Cyware Daily Threat Intelligence, June 09, 2025

Daily Threat Briefing • June 9, 2025
Daily Threat Briefing • June 9, 2025
What looks like support for defectors may actually be spyware in disguise. Kimsuky launched a stealthy campaign, targeting defense entities, activists, and crypto exchanges through Facebook impersonations, spear-phishing emails, and Telegram messages. Malware is delivered via EGG archives and disguised outreach, using encoded scripts, malicious DLLs, and registry tweaks.
Malicious packages are creeping into trusted ecosystems under familiar names. A new supply chain attack compromised 16 packages linked to GlueStack, enabling command execution, data theft, and file deletion. The packages posed as developer tools or Instagram growth apps, stealing credentials and relaying them to external bot services.
An old botnet just found a new way in. A Mirai variant is actively exploiting a command injection vulnerability in TBK DVR-4104 and DVR-4216 devices, to conscript them into a botnet for DDoS attacks. The exploit enables attackers to run shell commands via POST requests.

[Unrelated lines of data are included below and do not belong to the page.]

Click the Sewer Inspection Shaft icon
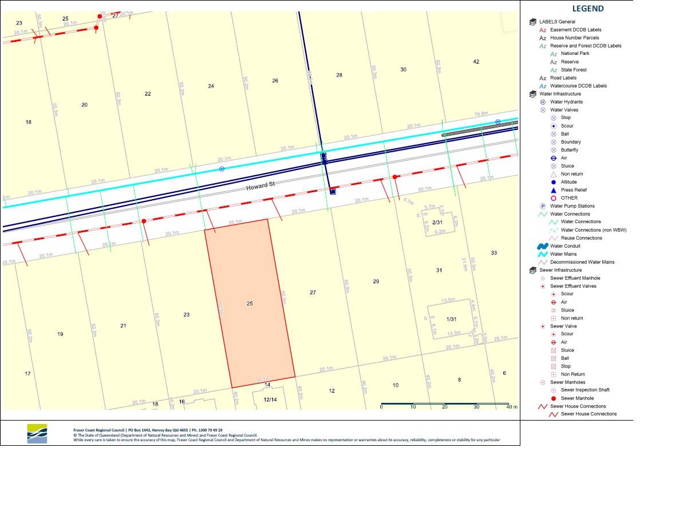This screenshot has width=687, height=515. click(554, 390)
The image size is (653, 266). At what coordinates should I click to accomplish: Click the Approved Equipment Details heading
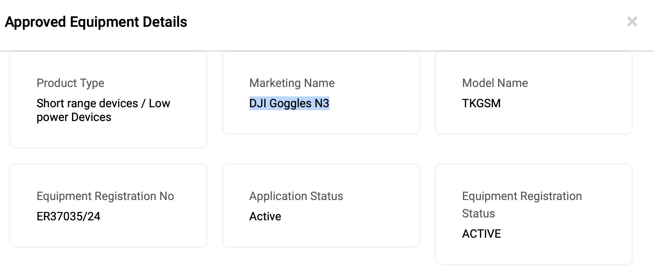click(x=96, y=22)
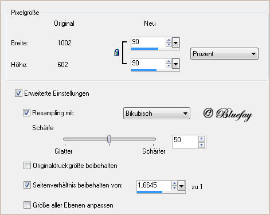Increase Seitenverhältnis value with up arrow
The height and width of the screenshot is (215, 270).
coord(174,183)
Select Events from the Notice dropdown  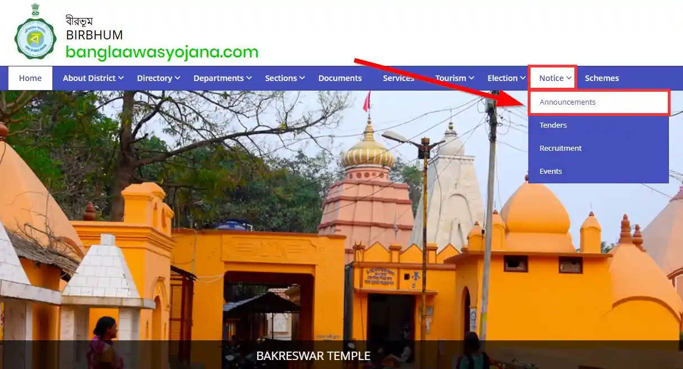(550, 171)
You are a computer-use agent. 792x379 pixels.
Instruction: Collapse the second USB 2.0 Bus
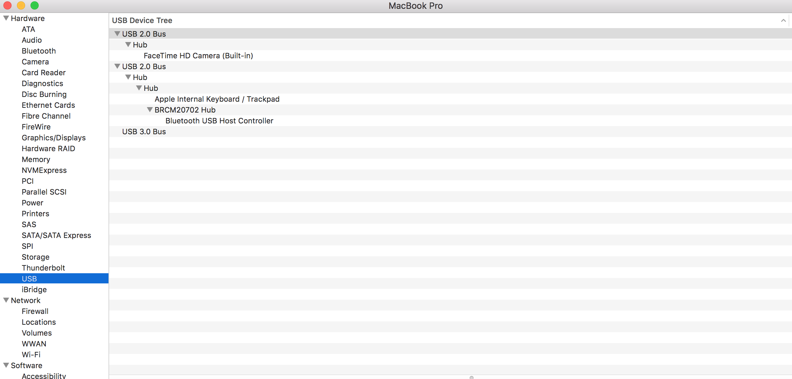(118, 66)
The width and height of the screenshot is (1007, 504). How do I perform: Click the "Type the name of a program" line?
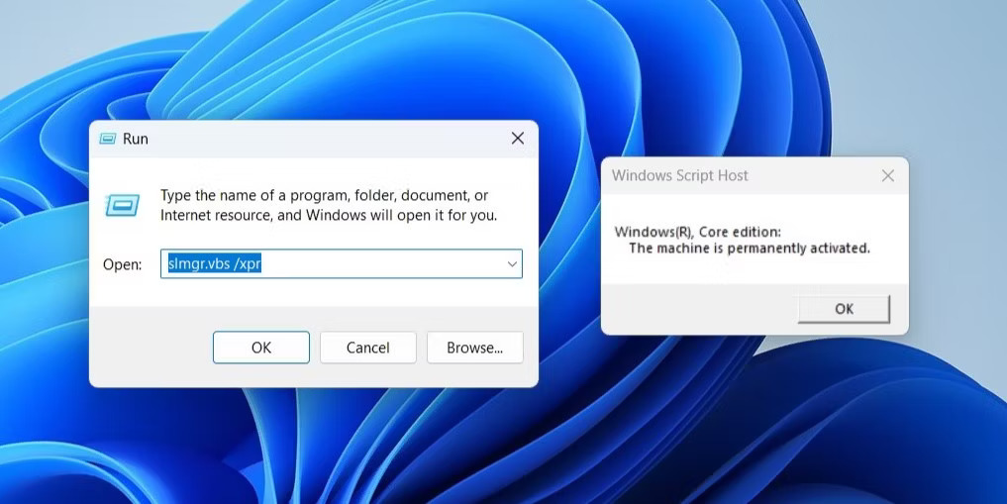click(x=324, y=196)
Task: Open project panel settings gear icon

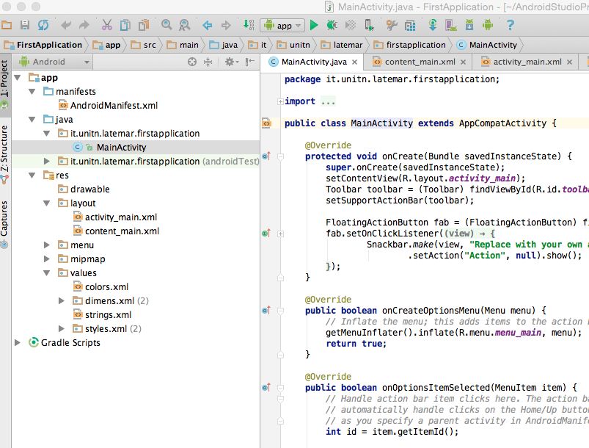Action: pos(230,62)
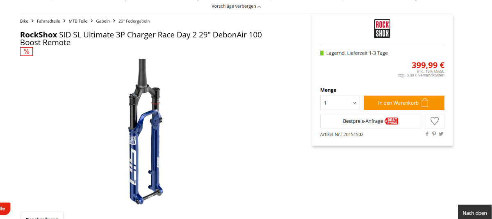This screenshot has width=492, height=219.
Task: Click In den Warenkorb button
Action: coord(404,103)
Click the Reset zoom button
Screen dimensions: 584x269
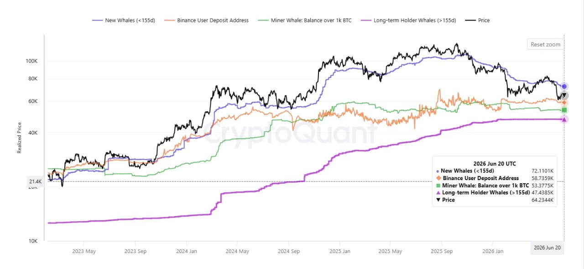(545, 44)
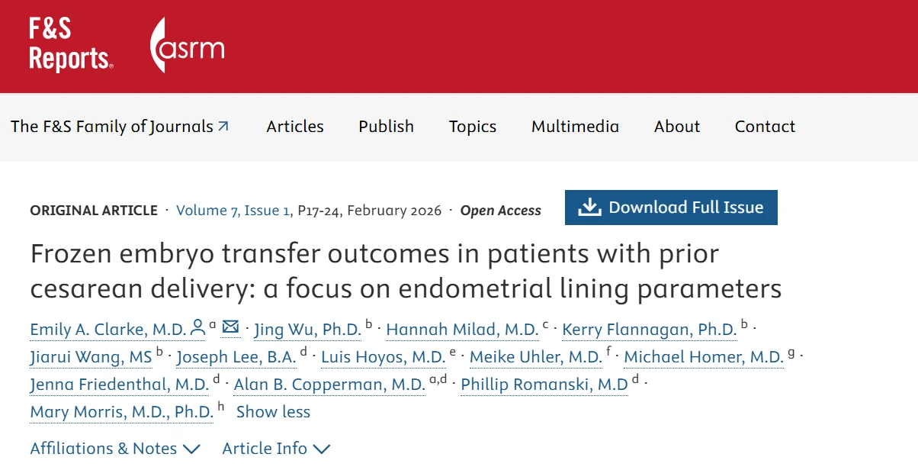The width and height of the screenshot is (918, 470).
Task: Open the Topics menu
Action: (x=472, y=127)

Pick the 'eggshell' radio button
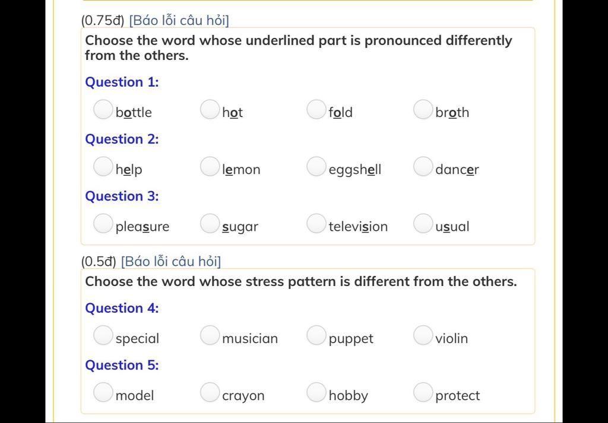(316, 167)
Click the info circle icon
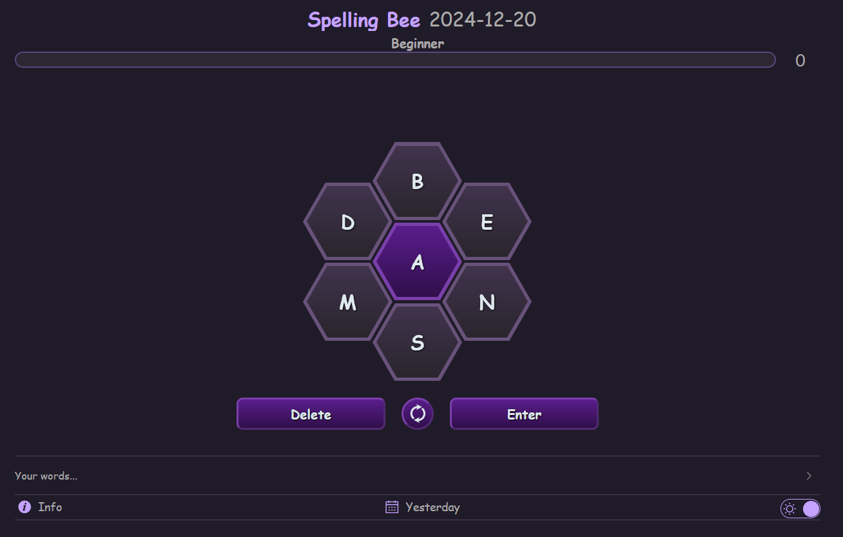 [x=24, y=507]
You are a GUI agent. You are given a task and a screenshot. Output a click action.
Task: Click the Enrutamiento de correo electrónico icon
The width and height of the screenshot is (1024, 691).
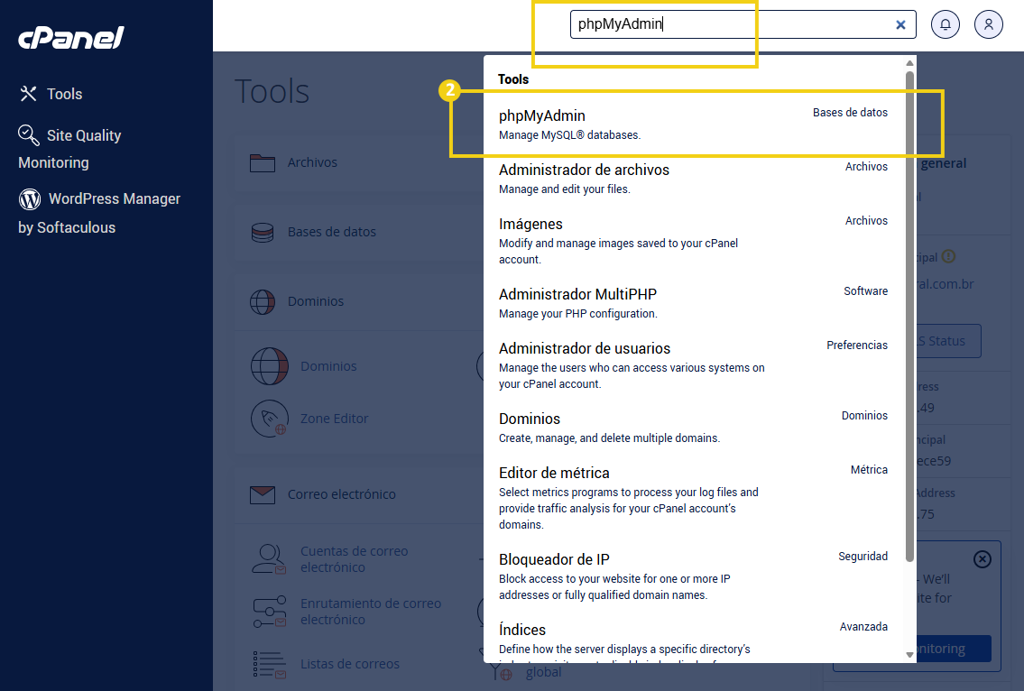pos(269,611)
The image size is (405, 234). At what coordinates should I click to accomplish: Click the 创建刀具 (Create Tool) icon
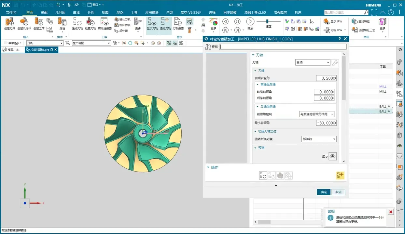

Kimsuky’s AppleSeed campaign
Kimsuky, a North Korea-aligned APT group, launched a sophisticated cyber-espionage campaign named AppleSeed, targeting defense sectors, activists, and cryptocurrency exchanges through Facebook, email, and Telegram. The group employed impersonation tactics on Facebook, spear-phishing emails with malicious EGG archives, and Telegram for delivering malware disguised as support for North Korean defectors. The malware payload involved encoded scripts, malicious DLLs, and registry modifications for persistence, using advanced techniques like VMProtect and encryption to evade detection.
Blitz malware targets gamers
Blitz malware targets gamers by distributing backdoored cheat packages for the mobile game Standoff 2, compromising systems, stealing data, and mining cryptocurrency. The malware uses legitimate platforms like Hugging Face Spaces for C2 operations and stores malicious payloads. Distributed through Telegram, the malware operates in two stages: a downloader and a bot capable of keylogging, screenshot capture, file transfer, DDoS attacks, and cryptojacking. Researchers identified 289 active infections across 26 countries, with Russia, Ukraine, Belarus, and Kazakhstan being most affected.
New DuplexSpy RAT emerges
DuplexSpy RAT is a newly emerged modular remote access trojan developed in C# and available on GitHub. It features a GUI for surveillance, persistence, and anti-analysis, mimicking legitimate processes to avoid detection. Key capabilities include keylogging, live streaming, audio spying, remote command execution, and system shutdowns. The RAT uses AES/RSA encryption and DLL injection for secure, in-memory payload execution. It mimics legitimate system processes, such as "Windows Update," to avoid suspicion.
Supply chain attack targets npm and PyPI
A supply chain malware operation has targeted npm and PyPI ecosystems, compromising 16 packages associated with GlueStack. Malicious code allows attackers to execute commands, take screenshots, and steal data. Two rogue npm packages, express-api-sync and system-health-sync-api, were found to delete files and exfiltrate information via email. Additionally, a Python package named imad213 masqueraded as an Instagram growth tool, harvesting user credentials and distributing them to multiple bot services. The first compromise was detected on June 6, with nearly 1 million weekly downloads affected.
New Mirai variant abuses TBK DVR bug
A new variant of the Mirai botnet is exploiting a command injection vulnerability (CVE-2024-3721) in TBK DVR-4104 and DVR-4216 devices to hijack them. This flaw, disclosed in April 2024, enables shell command execution through crafted POST requests. The exploit uses a PoC to drop malware and connect devices to a botnet for DDoS attacks and malicious traffic proxying. An estimated 50,000 devices remain exposed globally, with infections primarily affecting countries such as China, India, and Brazil.
Critical SOQL injection flaw in Salesforce
A critical SOQL injection vulnerability was discovered in Salesforce's default Aura controller, potentially exposing millions of user records across thousands of deployments. The flaw allowed attackers to inject malicious input into dynamically constructed SOQL queries, enabling unauthorized data access. The vulnerability could allow attackers to extract sensitive data such as user emails, names, addresses, and potentially password hashes, depending on the deployment configuration. The researcher reported the issue to Salesforce, which quietly patched the vulnerability without issuing a CVE or public advisory.